Discussion in 'CPUs and Overclocking' started by Dresdenboy, Mar 1, 2016.

  1. krumme

    krumme Diamond Member

    Joined:
    Oct 9, 2009
    Messages:
    4,463
    Likes Received:
    535
    My one and only guess was 2.5 3.2 :)
    http://forums.anandtech.com/showthread.php?p=38267634
    No surprises here imo.
    And i expect relatively weak smt too.
    Where i do disagree is the st ipc assessment you do and build perf estimates on.
    Based on some ppt and weak pr talk?
    I think when they are gunning for broadwell ipc on integer - and why shouldnt they especially that wide - thats more or less what they will get. Hsw integer st ipc in cb. Fp more like ivy.
    Efficiency will be the key. Then total system cost.
     
    #2251 krumme, Jul 17, 2016
    Last edited: Jul 17, 2016
  2. mrmt

    mrmt Diamond Member

    Joined:
    Aug 18, 2012
    Messages:
    3,976
    Likes Received:
    0
    It is not a ring, it is a bridge, but since you said that Intel solution is suboptimal, what would be the optimal solution for you? and how AMD solution is better than Intel suboptimal solution?
     
  3. The Stilt

    The Stilt Golden Member

    Joined:
    Dec 5, 2015
    Messages:
    1,202
    Likes Received:
    1,363
    On all designs since Trinity, EVT parts have existed at final clocks. Orochi B (Bulldozer) reached it's final clocks with it's second stepping from the launch stepping (B0 vs. B2 release). A1 stepping already reached 3.6GHz.

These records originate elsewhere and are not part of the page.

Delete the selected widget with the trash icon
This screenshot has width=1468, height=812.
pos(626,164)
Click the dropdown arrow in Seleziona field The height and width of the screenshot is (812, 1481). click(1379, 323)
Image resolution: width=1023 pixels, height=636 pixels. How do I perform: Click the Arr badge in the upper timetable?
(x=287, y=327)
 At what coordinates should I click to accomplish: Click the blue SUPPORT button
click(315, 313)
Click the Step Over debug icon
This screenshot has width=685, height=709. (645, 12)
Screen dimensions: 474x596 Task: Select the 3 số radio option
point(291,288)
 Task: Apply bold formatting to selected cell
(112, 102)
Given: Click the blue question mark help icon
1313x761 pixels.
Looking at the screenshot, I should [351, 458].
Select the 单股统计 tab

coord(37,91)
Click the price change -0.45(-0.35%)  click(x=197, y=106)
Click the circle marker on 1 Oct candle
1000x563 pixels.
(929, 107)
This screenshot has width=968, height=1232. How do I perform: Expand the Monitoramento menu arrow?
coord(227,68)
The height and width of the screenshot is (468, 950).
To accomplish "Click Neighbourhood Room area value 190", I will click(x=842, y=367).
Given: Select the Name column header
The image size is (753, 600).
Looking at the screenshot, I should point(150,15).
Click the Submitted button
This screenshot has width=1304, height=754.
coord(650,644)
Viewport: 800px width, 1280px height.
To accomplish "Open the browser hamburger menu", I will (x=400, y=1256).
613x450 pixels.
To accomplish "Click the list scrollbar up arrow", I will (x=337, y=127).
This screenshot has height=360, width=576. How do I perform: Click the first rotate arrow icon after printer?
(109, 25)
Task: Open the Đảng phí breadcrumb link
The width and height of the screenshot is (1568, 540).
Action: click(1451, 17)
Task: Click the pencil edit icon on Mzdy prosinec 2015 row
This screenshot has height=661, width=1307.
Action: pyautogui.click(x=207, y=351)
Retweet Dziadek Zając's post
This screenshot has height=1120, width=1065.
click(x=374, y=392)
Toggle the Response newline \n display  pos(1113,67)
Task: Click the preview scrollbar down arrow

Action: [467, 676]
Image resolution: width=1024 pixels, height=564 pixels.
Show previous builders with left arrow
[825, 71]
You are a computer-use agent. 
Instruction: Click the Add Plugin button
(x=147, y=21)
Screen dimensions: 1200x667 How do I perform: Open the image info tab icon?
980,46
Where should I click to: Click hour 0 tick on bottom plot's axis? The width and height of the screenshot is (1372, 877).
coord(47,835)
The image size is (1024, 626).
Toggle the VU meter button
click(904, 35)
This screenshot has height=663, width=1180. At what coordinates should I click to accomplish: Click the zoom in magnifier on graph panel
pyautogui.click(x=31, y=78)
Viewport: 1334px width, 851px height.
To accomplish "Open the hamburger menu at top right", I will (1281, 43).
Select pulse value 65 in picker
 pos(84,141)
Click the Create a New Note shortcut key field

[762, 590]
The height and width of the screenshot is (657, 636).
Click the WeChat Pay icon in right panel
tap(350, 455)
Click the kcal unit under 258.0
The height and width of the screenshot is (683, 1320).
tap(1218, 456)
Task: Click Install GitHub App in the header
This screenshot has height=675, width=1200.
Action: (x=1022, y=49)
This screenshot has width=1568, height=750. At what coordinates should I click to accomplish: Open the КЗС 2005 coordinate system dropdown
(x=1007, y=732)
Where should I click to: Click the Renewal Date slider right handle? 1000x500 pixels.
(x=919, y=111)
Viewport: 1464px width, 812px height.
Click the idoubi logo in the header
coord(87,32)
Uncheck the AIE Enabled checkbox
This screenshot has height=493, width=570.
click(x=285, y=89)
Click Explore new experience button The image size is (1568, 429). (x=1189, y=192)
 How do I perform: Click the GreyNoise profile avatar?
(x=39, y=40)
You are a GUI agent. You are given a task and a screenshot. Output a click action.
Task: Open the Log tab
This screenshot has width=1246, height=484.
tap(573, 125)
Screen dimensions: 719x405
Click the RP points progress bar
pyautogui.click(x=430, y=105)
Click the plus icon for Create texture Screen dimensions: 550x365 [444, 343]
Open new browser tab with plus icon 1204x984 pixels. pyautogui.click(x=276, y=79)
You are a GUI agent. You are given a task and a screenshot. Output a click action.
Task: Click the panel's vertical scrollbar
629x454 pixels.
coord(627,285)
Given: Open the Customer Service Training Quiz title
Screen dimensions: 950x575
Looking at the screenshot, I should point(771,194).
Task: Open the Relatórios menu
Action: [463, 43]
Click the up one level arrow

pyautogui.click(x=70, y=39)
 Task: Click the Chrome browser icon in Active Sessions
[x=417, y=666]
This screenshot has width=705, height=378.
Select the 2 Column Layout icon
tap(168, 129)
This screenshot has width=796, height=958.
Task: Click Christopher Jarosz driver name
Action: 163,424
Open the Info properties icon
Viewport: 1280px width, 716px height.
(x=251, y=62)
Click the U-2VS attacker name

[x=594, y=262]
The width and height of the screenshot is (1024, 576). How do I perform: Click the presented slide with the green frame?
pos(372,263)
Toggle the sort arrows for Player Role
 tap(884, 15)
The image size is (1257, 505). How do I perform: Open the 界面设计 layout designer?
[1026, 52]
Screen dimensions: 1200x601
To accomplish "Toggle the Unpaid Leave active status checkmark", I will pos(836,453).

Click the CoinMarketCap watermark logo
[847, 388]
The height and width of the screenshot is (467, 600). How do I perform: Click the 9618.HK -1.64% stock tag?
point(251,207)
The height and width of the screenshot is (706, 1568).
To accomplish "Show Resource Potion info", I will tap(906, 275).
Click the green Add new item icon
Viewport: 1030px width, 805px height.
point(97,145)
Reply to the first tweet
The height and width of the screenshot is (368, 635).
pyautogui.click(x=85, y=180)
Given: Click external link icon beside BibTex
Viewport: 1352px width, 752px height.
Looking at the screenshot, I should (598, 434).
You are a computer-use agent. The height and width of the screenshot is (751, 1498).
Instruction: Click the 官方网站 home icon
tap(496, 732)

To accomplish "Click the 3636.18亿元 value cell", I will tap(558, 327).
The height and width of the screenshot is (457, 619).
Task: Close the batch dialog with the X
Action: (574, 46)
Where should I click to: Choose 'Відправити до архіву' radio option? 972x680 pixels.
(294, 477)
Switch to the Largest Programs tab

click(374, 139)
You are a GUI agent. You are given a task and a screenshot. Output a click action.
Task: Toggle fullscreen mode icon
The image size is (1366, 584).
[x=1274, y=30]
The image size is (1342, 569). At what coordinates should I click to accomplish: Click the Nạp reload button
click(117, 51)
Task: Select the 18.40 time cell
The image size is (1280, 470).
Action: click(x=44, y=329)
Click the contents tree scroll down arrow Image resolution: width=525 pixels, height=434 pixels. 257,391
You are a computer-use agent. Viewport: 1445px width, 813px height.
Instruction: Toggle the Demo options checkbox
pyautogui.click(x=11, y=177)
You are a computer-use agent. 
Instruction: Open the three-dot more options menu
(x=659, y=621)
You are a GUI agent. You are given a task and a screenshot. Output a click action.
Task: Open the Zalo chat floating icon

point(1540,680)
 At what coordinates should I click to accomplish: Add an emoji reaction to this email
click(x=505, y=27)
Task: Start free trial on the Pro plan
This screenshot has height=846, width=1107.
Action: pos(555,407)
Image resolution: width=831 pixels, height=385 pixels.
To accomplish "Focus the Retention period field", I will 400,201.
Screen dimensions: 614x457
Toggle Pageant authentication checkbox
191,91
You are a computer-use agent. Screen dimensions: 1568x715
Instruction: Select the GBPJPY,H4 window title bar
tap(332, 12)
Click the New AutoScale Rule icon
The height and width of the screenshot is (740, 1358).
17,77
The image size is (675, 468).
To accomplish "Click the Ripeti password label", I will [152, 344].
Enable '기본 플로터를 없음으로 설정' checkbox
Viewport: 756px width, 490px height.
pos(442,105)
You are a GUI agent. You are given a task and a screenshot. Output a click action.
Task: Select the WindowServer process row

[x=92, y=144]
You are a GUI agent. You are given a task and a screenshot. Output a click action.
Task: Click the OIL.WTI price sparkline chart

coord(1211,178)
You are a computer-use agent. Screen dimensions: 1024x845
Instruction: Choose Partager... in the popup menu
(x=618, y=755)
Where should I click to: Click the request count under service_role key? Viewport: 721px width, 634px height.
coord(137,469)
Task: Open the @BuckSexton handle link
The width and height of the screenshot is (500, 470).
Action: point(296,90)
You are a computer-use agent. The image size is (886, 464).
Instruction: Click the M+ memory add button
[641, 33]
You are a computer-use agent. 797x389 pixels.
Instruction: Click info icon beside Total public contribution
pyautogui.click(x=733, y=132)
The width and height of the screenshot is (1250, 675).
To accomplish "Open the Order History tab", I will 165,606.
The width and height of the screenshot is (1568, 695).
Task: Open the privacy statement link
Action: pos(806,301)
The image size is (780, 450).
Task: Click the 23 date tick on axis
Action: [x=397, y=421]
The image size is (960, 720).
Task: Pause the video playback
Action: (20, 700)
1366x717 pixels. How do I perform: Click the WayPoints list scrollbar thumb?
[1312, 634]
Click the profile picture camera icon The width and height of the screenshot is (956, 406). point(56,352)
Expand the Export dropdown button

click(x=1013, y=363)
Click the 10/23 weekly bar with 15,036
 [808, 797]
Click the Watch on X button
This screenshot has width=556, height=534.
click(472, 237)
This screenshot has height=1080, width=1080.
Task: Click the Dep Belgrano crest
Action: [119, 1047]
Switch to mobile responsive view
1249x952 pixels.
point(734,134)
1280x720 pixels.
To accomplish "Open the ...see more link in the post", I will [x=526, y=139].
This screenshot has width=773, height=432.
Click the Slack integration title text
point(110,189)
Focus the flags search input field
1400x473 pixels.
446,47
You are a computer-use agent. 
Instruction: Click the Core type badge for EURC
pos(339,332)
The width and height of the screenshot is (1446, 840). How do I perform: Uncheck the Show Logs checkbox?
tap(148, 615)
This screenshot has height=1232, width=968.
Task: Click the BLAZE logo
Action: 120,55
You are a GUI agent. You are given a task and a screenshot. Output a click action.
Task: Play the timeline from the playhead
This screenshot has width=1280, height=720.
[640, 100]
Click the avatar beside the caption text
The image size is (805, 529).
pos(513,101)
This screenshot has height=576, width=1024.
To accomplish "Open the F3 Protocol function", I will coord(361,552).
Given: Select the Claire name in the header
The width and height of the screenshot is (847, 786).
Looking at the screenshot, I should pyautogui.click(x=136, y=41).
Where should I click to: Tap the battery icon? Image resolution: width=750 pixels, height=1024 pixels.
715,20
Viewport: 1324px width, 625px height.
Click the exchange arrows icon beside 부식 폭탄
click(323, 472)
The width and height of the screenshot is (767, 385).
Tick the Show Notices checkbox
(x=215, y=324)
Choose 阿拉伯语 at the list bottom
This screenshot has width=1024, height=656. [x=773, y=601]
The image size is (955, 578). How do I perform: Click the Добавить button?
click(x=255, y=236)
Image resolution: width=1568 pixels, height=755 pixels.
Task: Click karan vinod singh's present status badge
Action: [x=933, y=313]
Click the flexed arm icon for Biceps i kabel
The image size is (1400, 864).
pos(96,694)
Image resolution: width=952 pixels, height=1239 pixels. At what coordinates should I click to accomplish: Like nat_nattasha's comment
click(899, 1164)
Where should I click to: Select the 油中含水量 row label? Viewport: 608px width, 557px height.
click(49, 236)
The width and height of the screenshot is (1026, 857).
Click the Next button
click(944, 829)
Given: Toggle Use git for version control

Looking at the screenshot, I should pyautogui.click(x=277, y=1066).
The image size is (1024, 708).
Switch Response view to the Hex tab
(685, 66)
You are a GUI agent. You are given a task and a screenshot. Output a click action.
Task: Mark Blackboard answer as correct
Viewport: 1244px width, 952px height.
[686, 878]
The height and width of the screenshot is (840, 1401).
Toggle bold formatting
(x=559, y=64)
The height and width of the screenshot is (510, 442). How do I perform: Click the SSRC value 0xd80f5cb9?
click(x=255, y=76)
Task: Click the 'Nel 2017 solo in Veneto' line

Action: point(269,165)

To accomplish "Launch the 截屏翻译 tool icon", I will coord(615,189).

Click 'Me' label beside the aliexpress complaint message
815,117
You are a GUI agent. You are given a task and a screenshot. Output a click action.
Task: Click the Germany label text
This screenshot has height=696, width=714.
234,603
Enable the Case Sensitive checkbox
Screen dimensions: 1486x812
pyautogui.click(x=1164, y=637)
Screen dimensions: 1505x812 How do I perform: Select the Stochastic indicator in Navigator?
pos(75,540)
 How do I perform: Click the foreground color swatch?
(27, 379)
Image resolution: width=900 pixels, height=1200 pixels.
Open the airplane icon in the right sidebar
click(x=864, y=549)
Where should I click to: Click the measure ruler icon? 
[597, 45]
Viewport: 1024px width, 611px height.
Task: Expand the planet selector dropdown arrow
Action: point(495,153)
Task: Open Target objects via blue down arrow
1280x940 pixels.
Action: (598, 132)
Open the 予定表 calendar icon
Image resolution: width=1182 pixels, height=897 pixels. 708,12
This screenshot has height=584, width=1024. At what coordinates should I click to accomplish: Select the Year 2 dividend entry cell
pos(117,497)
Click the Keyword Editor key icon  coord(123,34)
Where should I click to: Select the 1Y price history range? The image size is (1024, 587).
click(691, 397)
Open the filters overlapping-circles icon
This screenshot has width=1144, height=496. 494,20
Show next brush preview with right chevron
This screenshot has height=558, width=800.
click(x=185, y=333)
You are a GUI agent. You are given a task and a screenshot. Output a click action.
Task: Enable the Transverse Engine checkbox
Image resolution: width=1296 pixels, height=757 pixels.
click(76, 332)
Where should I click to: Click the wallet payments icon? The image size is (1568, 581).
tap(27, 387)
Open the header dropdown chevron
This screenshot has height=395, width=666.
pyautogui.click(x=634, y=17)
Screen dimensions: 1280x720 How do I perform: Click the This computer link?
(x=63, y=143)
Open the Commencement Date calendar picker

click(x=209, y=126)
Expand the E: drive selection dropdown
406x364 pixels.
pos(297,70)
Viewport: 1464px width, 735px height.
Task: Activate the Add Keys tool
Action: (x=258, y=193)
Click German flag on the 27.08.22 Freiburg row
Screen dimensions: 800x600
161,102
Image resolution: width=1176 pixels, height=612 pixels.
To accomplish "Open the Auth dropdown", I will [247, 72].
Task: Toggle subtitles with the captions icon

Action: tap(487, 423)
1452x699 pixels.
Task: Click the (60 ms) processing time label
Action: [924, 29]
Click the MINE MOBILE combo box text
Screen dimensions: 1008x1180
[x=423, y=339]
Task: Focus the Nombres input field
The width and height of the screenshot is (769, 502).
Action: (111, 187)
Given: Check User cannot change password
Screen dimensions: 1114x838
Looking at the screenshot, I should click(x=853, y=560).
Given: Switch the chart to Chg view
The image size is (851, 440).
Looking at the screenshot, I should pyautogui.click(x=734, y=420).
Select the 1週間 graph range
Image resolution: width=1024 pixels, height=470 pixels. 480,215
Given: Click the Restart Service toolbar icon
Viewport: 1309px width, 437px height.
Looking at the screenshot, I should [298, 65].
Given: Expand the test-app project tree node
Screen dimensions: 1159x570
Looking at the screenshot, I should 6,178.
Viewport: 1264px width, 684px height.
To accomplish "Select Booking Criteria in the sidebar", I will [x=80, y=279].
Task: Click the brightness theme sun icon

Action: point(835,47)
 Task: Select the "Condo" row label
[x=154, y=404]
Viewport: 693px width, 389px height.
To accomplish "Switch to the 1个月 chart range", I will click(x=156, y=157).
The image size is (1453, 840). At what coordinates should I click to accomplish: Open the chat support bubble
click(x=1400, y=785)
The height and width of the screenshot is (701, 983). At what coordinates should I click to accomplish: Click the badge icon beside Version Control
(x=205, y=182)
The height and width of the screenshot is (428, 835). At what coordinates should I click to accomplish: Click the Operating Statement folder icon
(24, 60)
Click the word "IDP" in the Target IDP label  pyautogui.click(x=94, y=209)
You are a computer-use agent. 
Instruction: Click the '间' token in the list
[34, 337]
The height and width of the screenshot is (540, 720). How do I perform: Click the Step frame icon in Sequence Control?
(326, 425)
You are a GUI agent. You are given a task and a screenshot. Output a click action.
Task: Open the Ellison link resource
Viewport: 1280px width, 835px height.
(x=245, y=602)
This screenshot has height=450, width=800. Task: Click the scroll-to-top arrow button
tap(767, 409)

    If AMD plans to launch Zeppelin in 2016, they must have the final silicon available by now. Therefore most likely A0 (which was displayed by Lisa Su) is the final stepping for Zeppelin.
     
  4. FieryUP

    FieryUP Junior Member

    Joined:
    Jun 4, 2002
    Messages:
    17
    Likes Received:
    0
    Yes, it's a ring. It looks like a ring and it works like a ring. You can call it whatever you want though, it's your choice. It's suboptimal because it's got too many hops. It works best with slightly less cores, 24 cores are stretching the concept.

    I'm not saying AMD's solution is better, I'm only saying the whole GMI+SDP architecture was designed from the ground up to support 4 dies and a total of 32 cores. While the ring architecture that Intel uses wasn't designed for 32 cores at all, not even for 24 cores.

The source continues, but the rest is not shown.